» **Source passage**
# St Marks Trip Video



## tpasurf1 (Mar 25, 2011)

Since my Gheenoe isnt with me for the next month as I am back at school finishing up my last 15 credits to graduate, I was bored and made a little youtube video of a trip out to st. marks

The video has cell phone video of me running as well as our encounter with some dolphins that were six inches from the boat. Also there are photos mixed in of all the fish caught. Nothin fancy just a little fishing porn. Enjoy

http://youtu.be/iuQP5yRSMl0

[media]http://www.youtube.com/watch?v=iuQP5yRSMl0[/media]


----------



## DavidIvey (Nov 26, 2011)

Nice video! My parents were fishing there last weekend. I couldn't make the trip because of work. :


----------



## Wrh6489 (Mar 6, 2012)

I nom. for an emmy


----------



## Wrh6489 (Mar 6, 2012)

I nom. for an emmy


----------



## TampaFlyGirl (Feb 15, 2012)

Great video, loved the music and how well it was in time with the transitions. I also loved how close you got to the dolphins. I'm jealous.


----------



## tpasurf1 (Mar 25, 2011)

> Great video, loved the music and how well it was in time with the transitions. I also loved how close you got to the dolphins. I'm jealous.


glad you enjoyed it, it was a good time!


----------

» **Recorded information**
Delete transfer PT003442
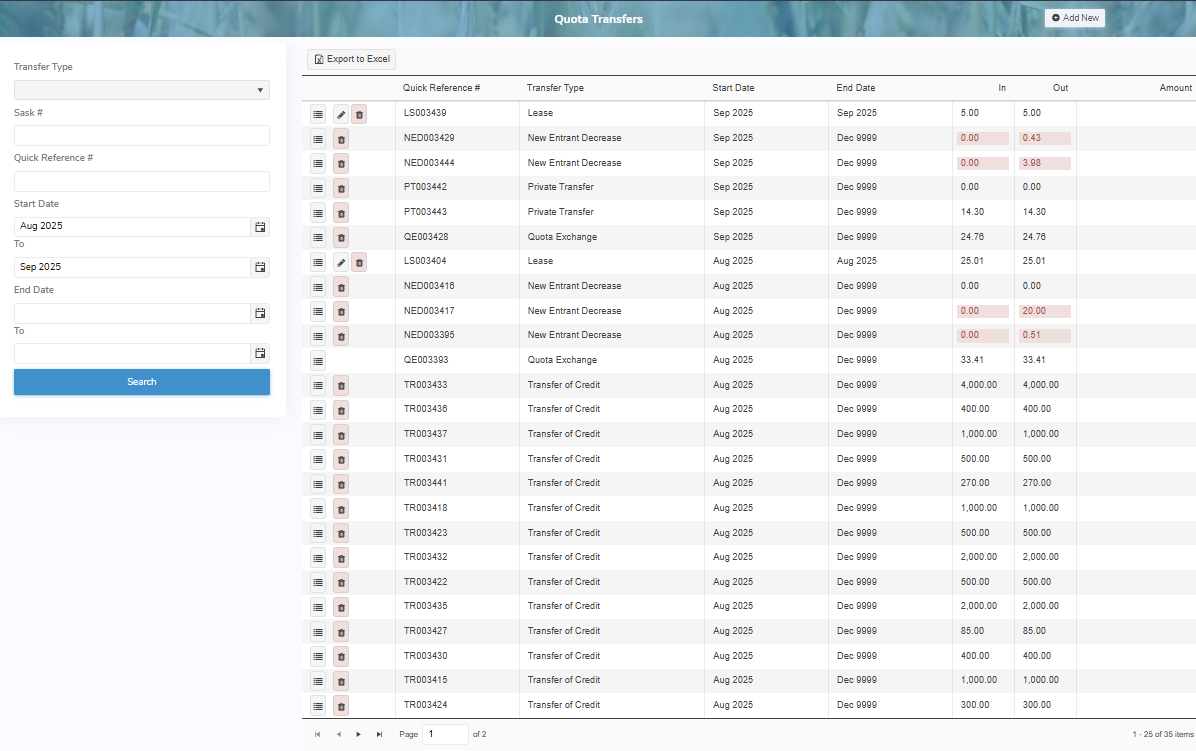This screenshot has height=751, width=1196. tap(340, 187)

» **Short task A**
Reproduce the St Marks video thread word for word, starting at "Since my Gheenoe" and ending at "(Nov 26, 2011)".
» **Short task B**
In the St Marks video thread, how close to the boat did the dolphins come?
» **Short task C**
Name every distinct username that posts in the St Marks video thread.

» **Written reply A**
Since my Gheenoe isnt with me for the next month as I am back at school finishing up my last 15 credits to graduate, I was bored and made a little youtube video of a trip out to st. marks

The video has cell phone video of me running as well as our encounter with some dolphins that were six inches from the boat. Also there are photos mixed in of all the fish caught. Nothin fancy just a little fishing porn. Enjoy

http://youtu.be/iuQP5yRSMl0

[media]http://www.youtube.com/watch?v=iuQP5yRSMl0[/media]


----------



## DavidIvey (Nov 26, 2011)

» **Written reply B**
Six inches from the boat.

» **Written reply C**
tpasurf1, DavidIvey, Wrh6489, TampaFlyGirl